Awesome

Generative Photomontage

Sean J. Liu, Nupur Kumari, Ariel Shamir, and Jun-Yan Zhu

https://github.com/user-attachments/assets/44e896e3-510e-4909-86cc-1221b4b0968d

Results

Appearance Mixing

Users can create new appearance combinations based on subjective preference. This is useful in cases where the user may not realize what they want until they see it (e.g., creative and artistic exploration).
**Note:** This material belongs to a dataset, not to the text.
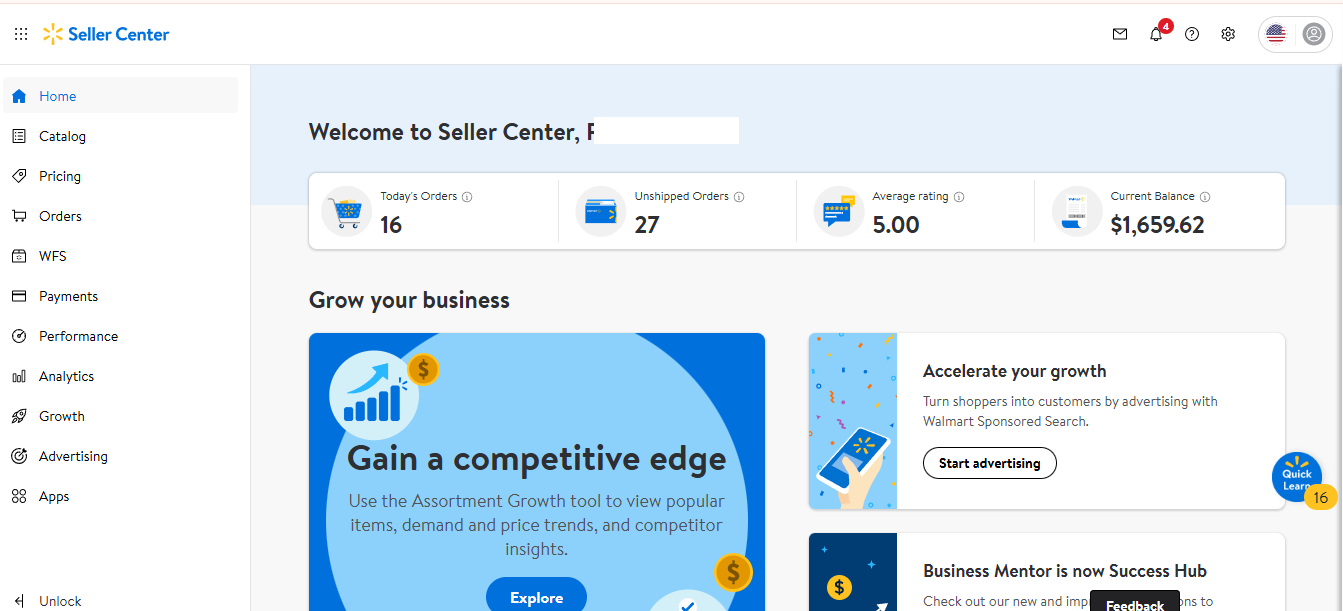Open the help question mark icon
Shape and Artifacts Correction

ControlNet may fail to adhere to the user's input condition, especially when asked to generate objects with uncommon shapes. In such cases, our method can be used to "correct" object shapes and artifacts, given a replaceable image patch within the stack. shape

Prompt Alignment

ControlNet may struggle to follow all aspects of long complicated prompts (a). Using our method, users can create the desired image by breaking it up into simpler prompts and selectively combining the outputs (b). prompt prompt2

Setup

Tested on CUDA 12.0 with Ubuntu 20.04.6 LTS. Python 3.9, Diffusers 0.22.0. GPU: NVIDIA A10 or A6000.

Step 1: Environment setup

conda create -n gpm python=3.9.18 numpy=1.25.2
conda activate gpm
conda install pytorch==2.0.1 torchvision==0.15.2 torchaudio==2.0.2 -c pytorch -c nvidia
pip install -r requirements.txt

Step 2: Install graph cut solver:

git clone https://github.com/amueller/gco_python
cd gco_python && make
pip install -e .

To check if the install was successful, run:

python example.py

You should see a 2D matrix (3x3) printed out with no error.

Step 3: Run a simple example

sh run_examples.sh

To try out more examples from the paper, you can uncomment additional lines in the script.

Before running the additional examples, first download the stroke masks here. In the root directory, unzip the files:

unzip generative_photomontage_data.zip

Demo

To run the demo:

python demo.py

Go to: http://localhost:7800

Detailed Command Line Instructions:

Run vanilla.py to run vanilla ControlNet and store QKV feature vectors.

python run_vanilla.py --cond data/robot-scribble.png --prompts "A robot from the future" --seeds 0 4 3

You only need to run this script ONCE for each vanilla image. The script will generate and store images in vanilla/{cond_name}/{model_name}/{prompt}/. The corresponding QKV features will be stored in vanilla/{cond_name}/{model_name}/{prompt}/seed-{SEED}/.

Run run_generative_photomontage.py to composite the images based on user strokes. First, place stroke masks into the corresponding folder: composite/{cond_name}/{model_name}/{prompt}/masks/mask_{SEED}.png.

Then run:

python run_generative_photomontage.py --cond data/robot-scribble.png --prompts "A robot from the future" --seeds 0 4 3

Note: You can create stroke masks with the demo (above), which has a UI for drawing sketches.